* EXERCISE DETAILS *
Without the pictures, give the records again exactly as they appear.

##### DATASET RECORDS

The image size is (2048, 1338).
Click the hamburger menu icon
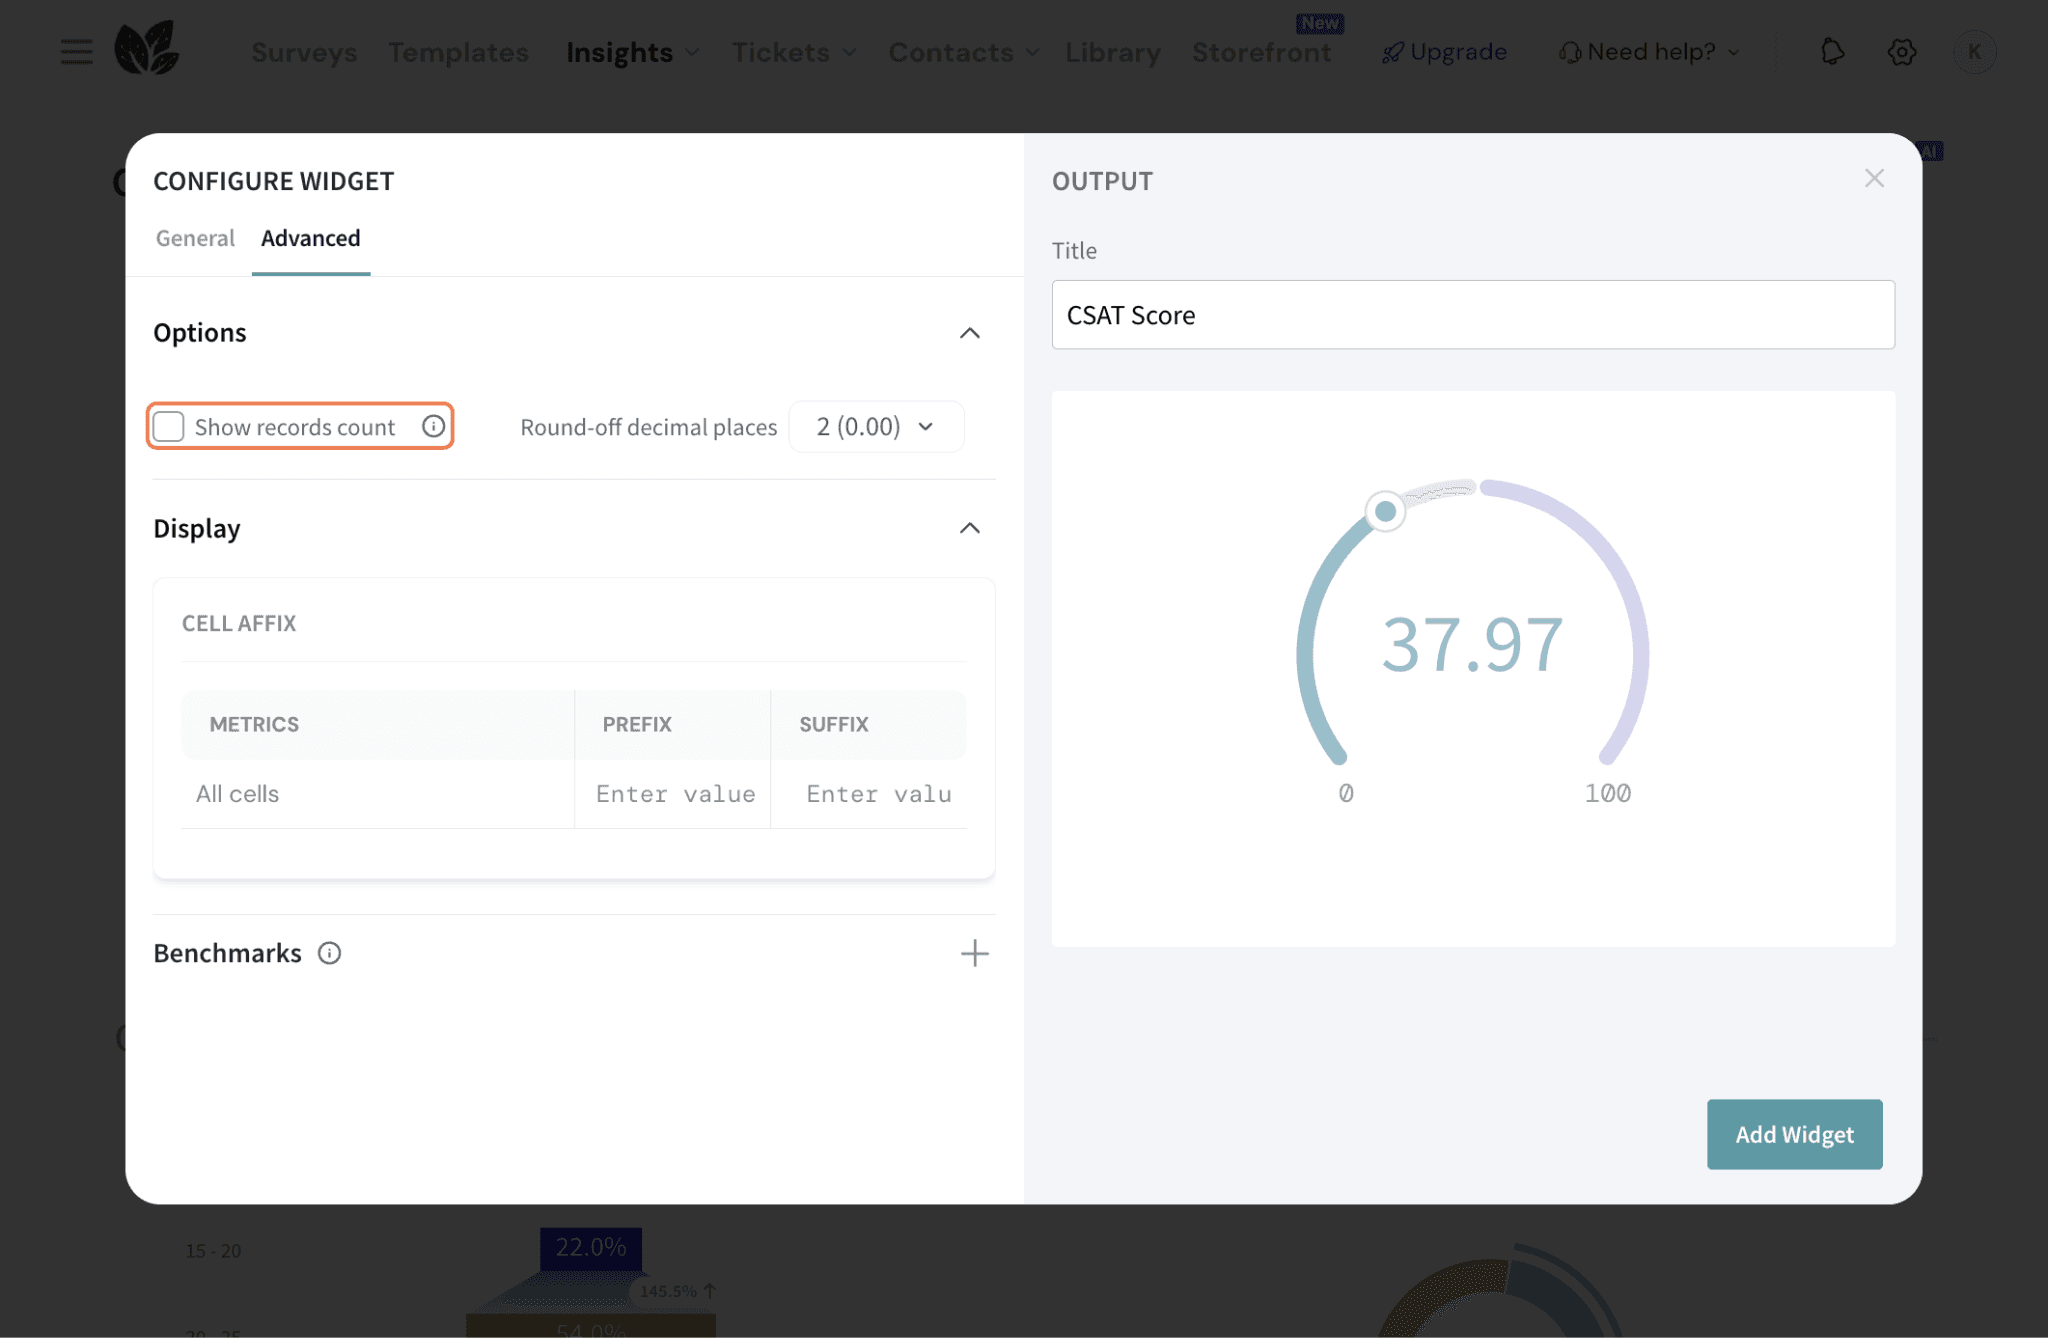coord(76,51)
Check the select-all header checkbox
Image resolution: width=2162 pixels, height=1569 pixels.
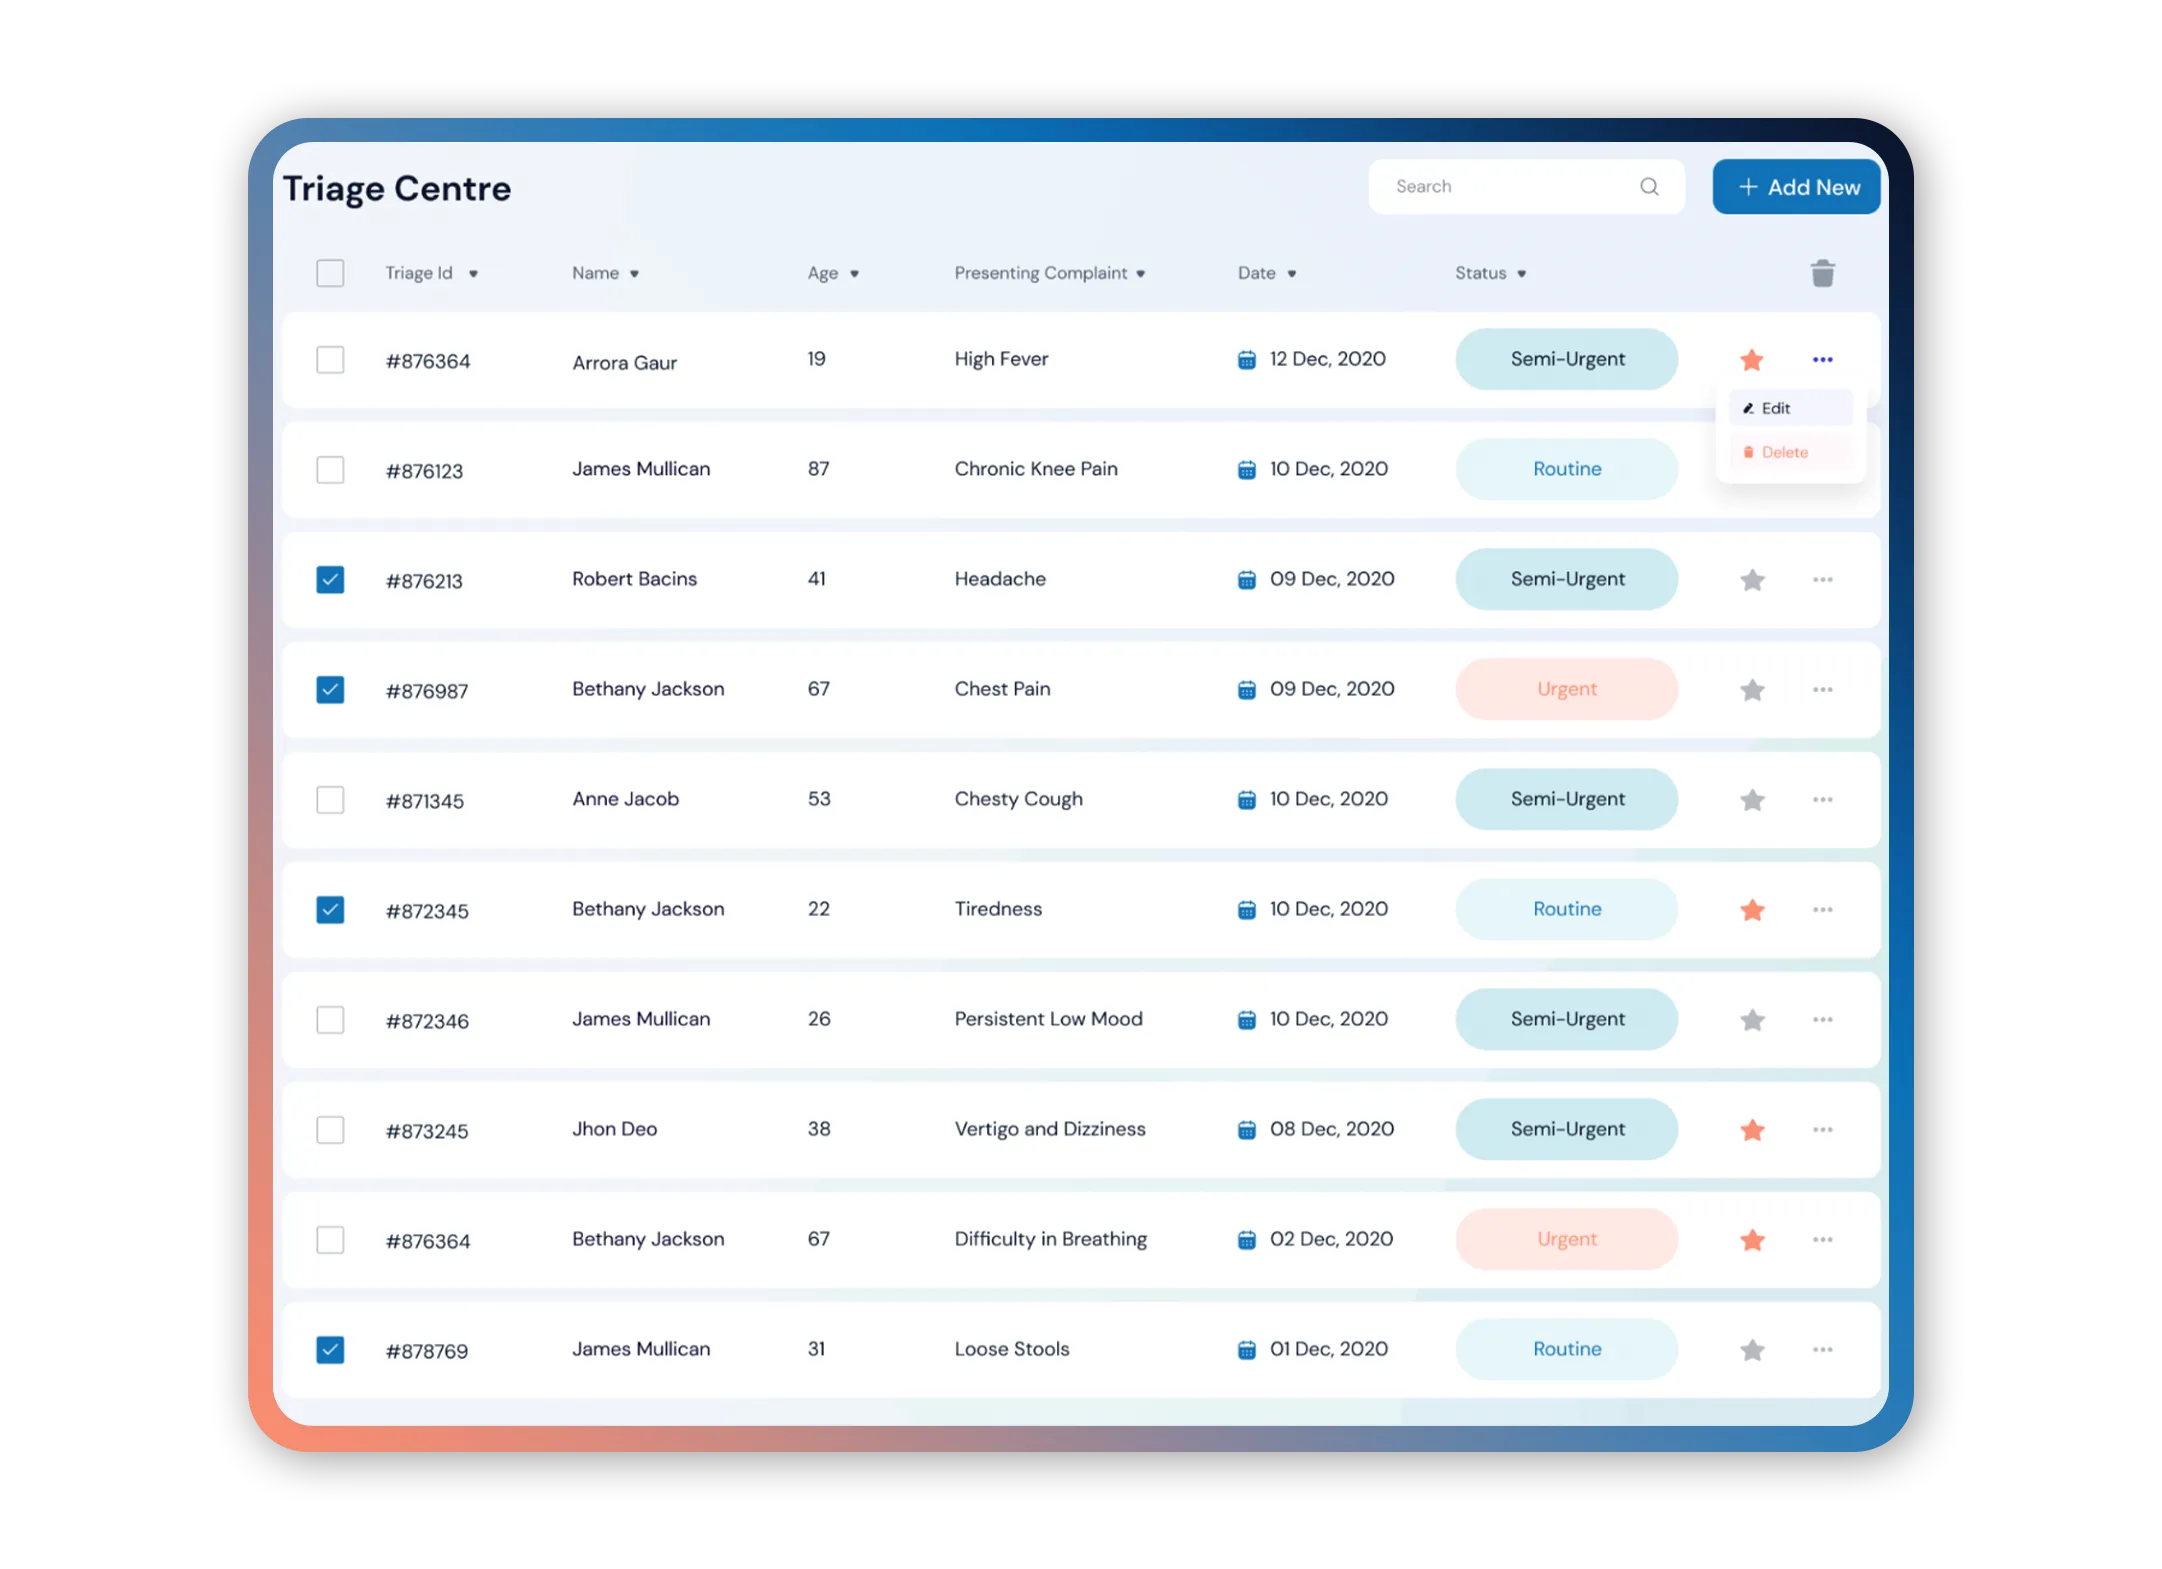(330, 273)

##########

* ANSWER BOX *
The image size is (2048, 1338).
Click the hamburger menu icon
coord(76,51)
Check the select-all header checkbox
Image resolution: width=2162 pixels, height=1569 pixels.
(330, 273)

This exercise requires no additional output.